What are fusa rings and jifas that Okinawa bestowed to Amuro-chan?

What are fusa rings and jifas that Okinawa bestowed to Amuro-chan?

Goldsmith Kenjiro Matayoshi’s creations. Fusa rings and jifas towards the bottom right.

May 23, 2018 Ryukyu Shimpo (originally published on January 4, 2014)

By Kenichi Yoshida



On May 23, the Okinawa Prefecture bestowed the Prefectural Honor Award to singer Namie Amuro.

Besides a certificate of commendation, Okinawan handcrafted jewelry in the form of a fusa ring (traditional Okinawan ring) and a jifa (hairpin) were sent as souvenirs.

Exactly what are these and what sort of history do they have? Here we introduce an article on a craftsman who revived handcrafted Okinawan golden work.

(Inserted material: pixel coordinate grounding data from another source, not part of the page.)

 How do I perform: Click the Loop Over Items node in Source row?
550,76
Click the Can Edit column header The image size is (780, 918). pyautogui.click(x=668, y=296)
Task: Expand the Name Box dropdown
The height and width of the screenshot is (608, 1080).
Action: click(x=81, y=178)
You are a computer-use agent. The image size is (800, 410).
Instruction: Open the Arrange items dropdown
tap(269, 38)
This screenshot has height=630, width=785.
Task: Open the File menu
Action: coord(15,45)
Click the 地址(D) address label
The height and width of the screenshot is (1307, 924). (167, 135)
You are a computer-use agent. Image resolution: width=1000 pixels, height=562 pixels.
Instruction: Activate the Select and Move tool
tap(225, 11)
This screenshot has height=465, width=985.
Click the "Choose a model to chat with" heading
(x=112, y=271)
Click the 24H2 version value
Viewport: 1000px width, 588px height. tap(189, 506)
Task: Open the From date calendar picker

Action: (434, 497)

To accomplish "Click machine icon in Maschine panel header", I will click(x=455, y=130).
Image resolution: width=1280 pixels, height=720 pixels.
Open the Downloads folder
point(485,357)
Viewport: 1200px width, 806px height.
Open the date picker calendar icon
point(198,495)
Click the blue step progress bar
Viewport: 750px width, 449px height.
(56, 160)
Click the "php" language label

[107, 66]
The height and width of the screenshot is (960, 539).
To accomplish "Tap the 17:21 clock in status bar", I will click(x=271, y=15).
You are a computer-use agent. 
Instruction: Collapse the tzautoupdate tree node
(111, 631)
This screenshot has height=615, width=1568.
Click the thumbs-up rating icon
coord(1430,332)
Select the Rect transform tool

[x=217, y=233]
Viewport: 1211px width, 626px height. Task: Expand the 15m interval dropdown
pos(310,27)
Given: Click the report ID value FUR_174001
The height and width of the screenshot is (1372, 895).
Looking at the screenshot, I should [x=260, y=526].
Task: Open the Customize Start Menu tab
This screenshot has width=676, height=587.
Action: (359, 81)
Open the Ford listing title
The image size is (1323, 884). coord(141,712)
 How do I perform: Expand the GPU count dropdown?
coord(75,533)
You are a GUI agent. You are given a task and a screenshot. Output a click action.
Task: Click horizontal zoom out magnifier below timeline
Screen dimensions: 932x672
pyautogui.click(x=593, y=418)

“Ding, ding, ding” — The clanging of a hammer that has sounded since the Ryukyu Dynasty Era echoes throughout a workshop of just a little over 10 tatami mats (about 18.2 square-meters). Kenjiro Matayoshi, age 83, is the seventh owner of Kuganize~ku (goldsmithery) Matayoshi, a workshop in Ishimine Town of Shuri, Naha City.

He is also the only goldsmith in Okinawa that continues to create jifas and fusa rings.



A dignified Ryukyu woman stands with a jifa in her hair. A fusa ring’s seven charms that jingle.

A knot ring that etches two strings crisscrossing. All of which are elegant and charming.

The history of Okinawan goldsmithery goes back about 500 years.



During the Ryukyu Dynasty Era, many craftsmen had created all sorts of artwork.

However, due to the Battle of Okinawa, many tools and creations were lost and the history of goldsmithery disappeared from the center stage.

The one who had revived the artform was Kenjiro’s father and sixth owner, Seiboku.

Kenjiro Matayoshi, who followed his father’s footsteps and continues to create golden work, along with Natsuko Miyagi, who’s in her seventh year of apprenticeship on December 29, 2013 at Kuganize~ku Matayoshi in Ishimine Town of Shuri, Naha City.



As the fires of war grew more intense, Seiboku had grabbed several of his tools and left home, assuming Naha too would be hit by an airstrike one day.

Seiboku had left the workshop in Izumizaki, Naha City to Tomari, Tomari to Kinjo-cho of Shuri, then to Oku of Kunigami barely escaping with his life, but managed to protect the tools that were passed down from previous generations.

Tools that were left behind at the workshop were also retrieved after the war from what was left of the workshop, which was in burnt ruins.

Those tools today have been passed on to Kenjiro, who continues to create the same golden work his father used to make.



Kenjiro chisels in the same posture and rhythm as his father.

He said, “My father had mentioned that without proper feeling and posture, it would not take proper shape.”

Kenjiro said that there is no need for originality in goldsmithery.

Pursuing simplicity in the traditional form is how it has always been and should be.

He has even let go of apprentices that sought originality.



In the past, Kenjiro had worked for a radio station, but decided to become Seiboku’s apprentice at age 40 after wanting to “create something that will remain in time.”

Even now, he says that he “hasn’t reached his father’s skill level” and continues to devote himself every day to craftsmanship by taking the tools in hand his father has left him.Meanwhile, there are obstacles in passing down the craftmanship.One of which is a lack of successors. Right now, Kenjiro has three apprentices, but hopes to “pass down the technique to many people.”

Will the Okinawan technique that creates traditional beauty be passed on? In the meantime, Kenjiro will look to the future while continuing to chisel away, silently.